Testo di partenza:
= = = = = = =
«Il debito sanitario continua a crescere fino ad erodere di oltre il 60% i finanziamenti aggiuntivi del fortunato “Superenalotto” riconosciuto questa volta anche alla politica molisana, ma è evidente che non basterà a salvare la sanità senza che ci sia un vero cambio di passo! Aumentare la spesa sanitaria deve essere una priorità nazionale e non solo un’una tantum!».
Va giù duro la segretaria generale della Uil Molise Tecla Boccardo.
«Subiamo da anni un commissariamento fallimentare sia dal punto di vista economico che assistenziale. Tutto ciò affiancato da una minore spesa pubblica sanitaria nelle regioni del Sud Italia ha peggiorato le condizioni sanitarie e determinato un incremento della mobilità passiva e quindi del debito. Secondo gli ultimi dati di Agenas e le analisi Gimble i debiti ammontano a 82.970.138 milioni compensati grazie alla mobilità attiva realizzata dai centri privati accreditati che attirano il 90,6% di pazienti dalle altre Regioni, determinando un saldo positivo per il Molise di + 26.381.191 milioni. Innanzitutto – ribadisce Boccardo – andrebbe corretto il metodo di riparto regionale del Fondo sanitario nazionale per tenere conto dei maggiori bisogni di cura nei territori a più elevato disagio socio-economico come il Molise».
= = = = = = =
Obiettivo del compito:
Nel testo sulla sanità in Molise, che ruolo ha Tecla Boccardo?

Estratti di dati:
= = = = = = =
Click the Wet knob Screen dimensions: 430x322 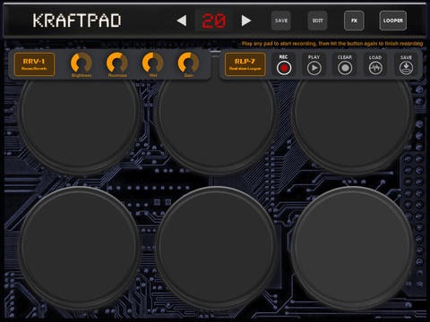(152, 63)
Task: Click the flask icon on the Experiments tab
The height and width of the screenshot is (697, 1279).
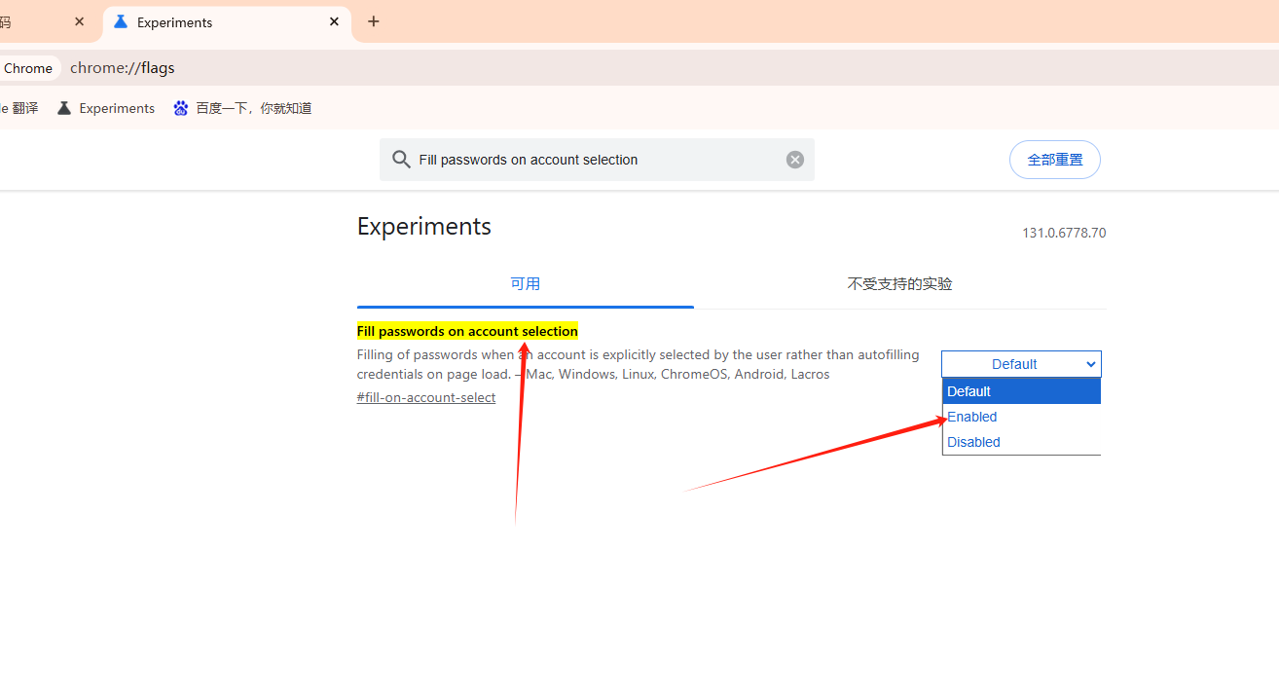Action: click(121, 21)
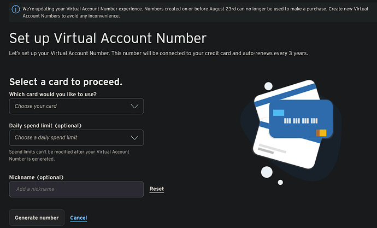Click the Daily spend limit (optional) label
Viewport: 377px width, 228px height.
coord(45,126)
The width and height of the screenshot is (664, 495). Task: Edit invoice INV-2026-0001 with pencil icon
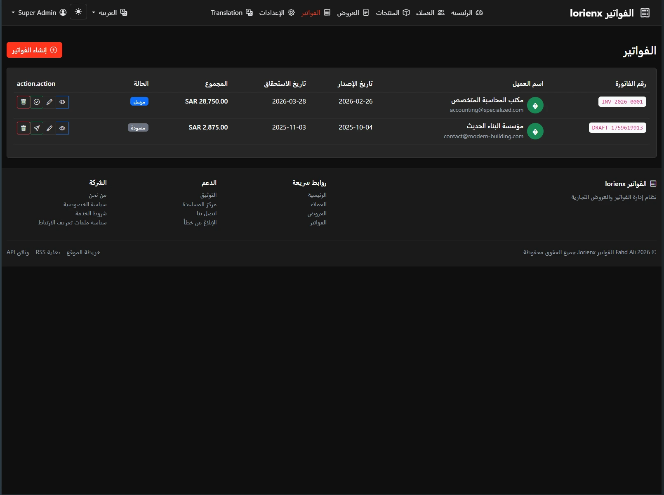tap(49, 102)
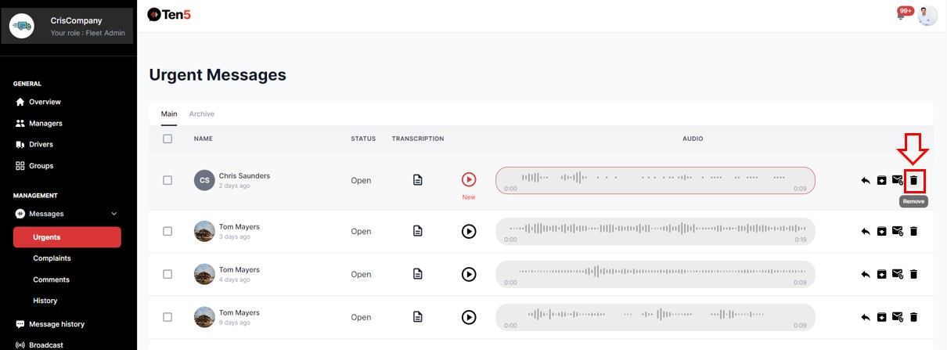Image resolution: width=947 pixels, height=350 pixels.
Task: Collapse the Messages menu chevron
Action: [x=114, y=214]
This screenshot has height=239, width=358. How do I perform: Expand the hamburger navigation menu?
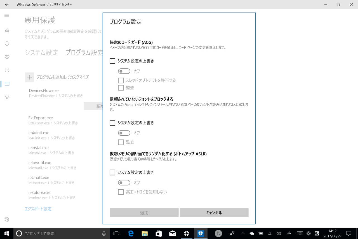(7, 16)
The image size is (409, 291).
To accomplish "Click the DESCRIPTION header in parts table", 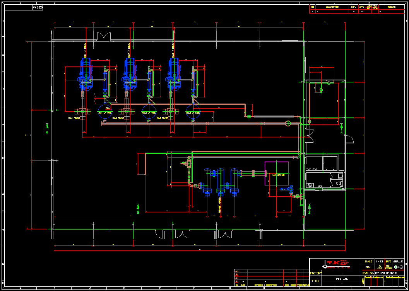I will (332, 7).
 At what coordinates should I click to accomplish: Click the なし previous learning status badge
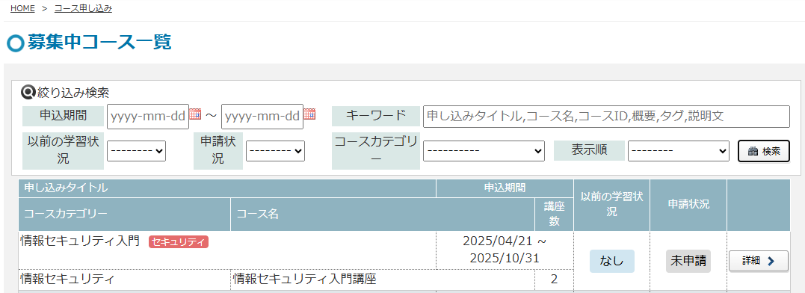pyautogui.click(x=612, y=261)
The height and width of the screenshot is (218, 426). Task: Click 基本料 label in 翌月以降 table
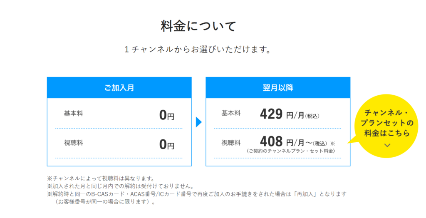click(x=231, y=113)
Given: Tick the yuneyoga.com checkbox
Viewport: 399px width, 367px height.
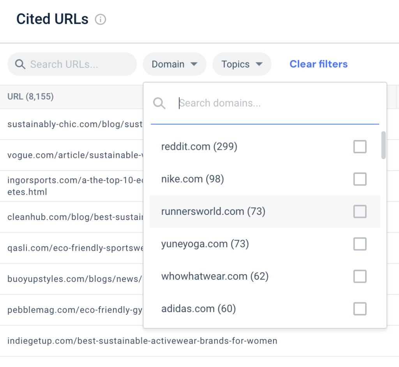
= = = = = = =
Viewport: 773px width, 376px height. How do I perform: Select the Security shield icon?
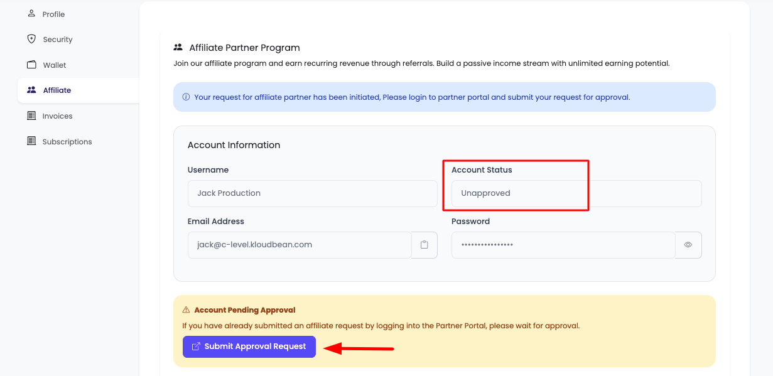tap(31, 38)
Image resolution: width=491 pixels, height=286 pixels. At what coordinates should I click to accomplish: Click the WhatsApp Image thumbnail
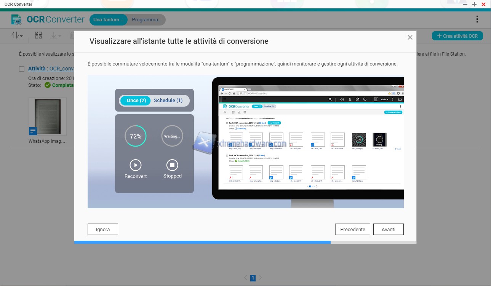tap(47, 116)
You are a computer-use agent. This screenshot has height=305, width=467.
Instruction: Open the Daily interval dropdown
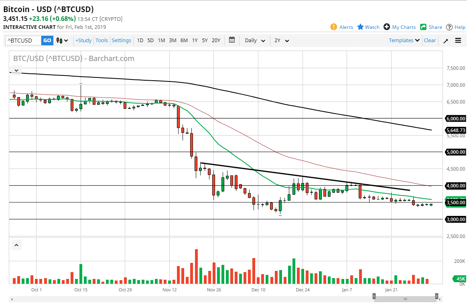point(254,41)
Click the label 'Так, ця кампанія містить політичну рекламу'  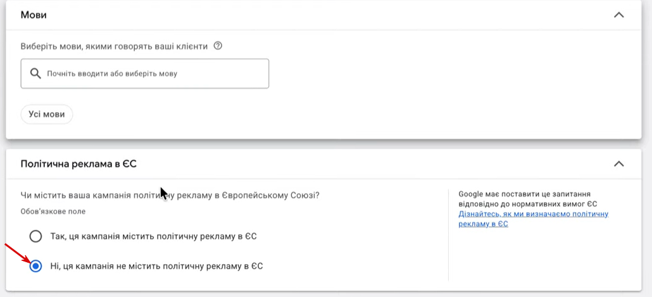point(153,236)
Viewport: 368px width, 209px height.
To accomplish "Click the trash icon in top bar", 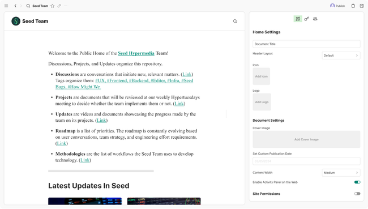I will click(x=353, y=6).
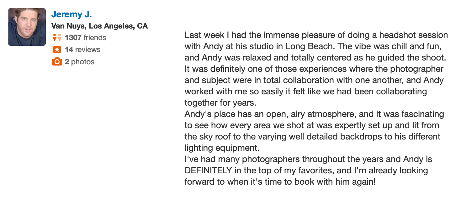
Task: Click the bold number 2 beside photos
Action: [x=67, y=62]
= = = = = = =
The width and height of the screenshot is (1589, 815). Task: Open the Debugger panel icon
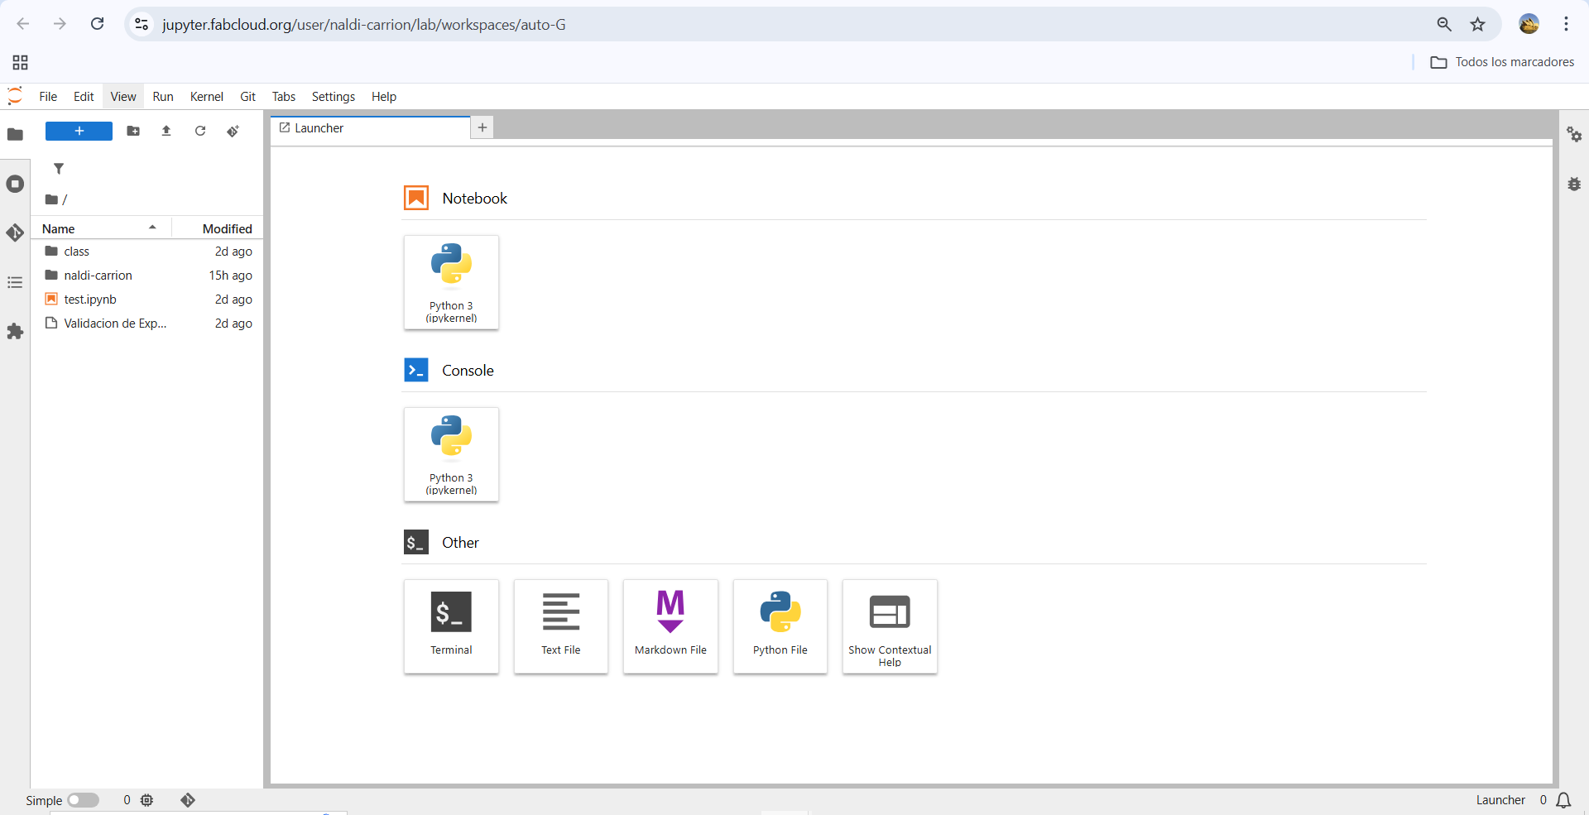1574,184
= = = = = = =
Spazio risposta:
È la segretaria generale della Uil Molise.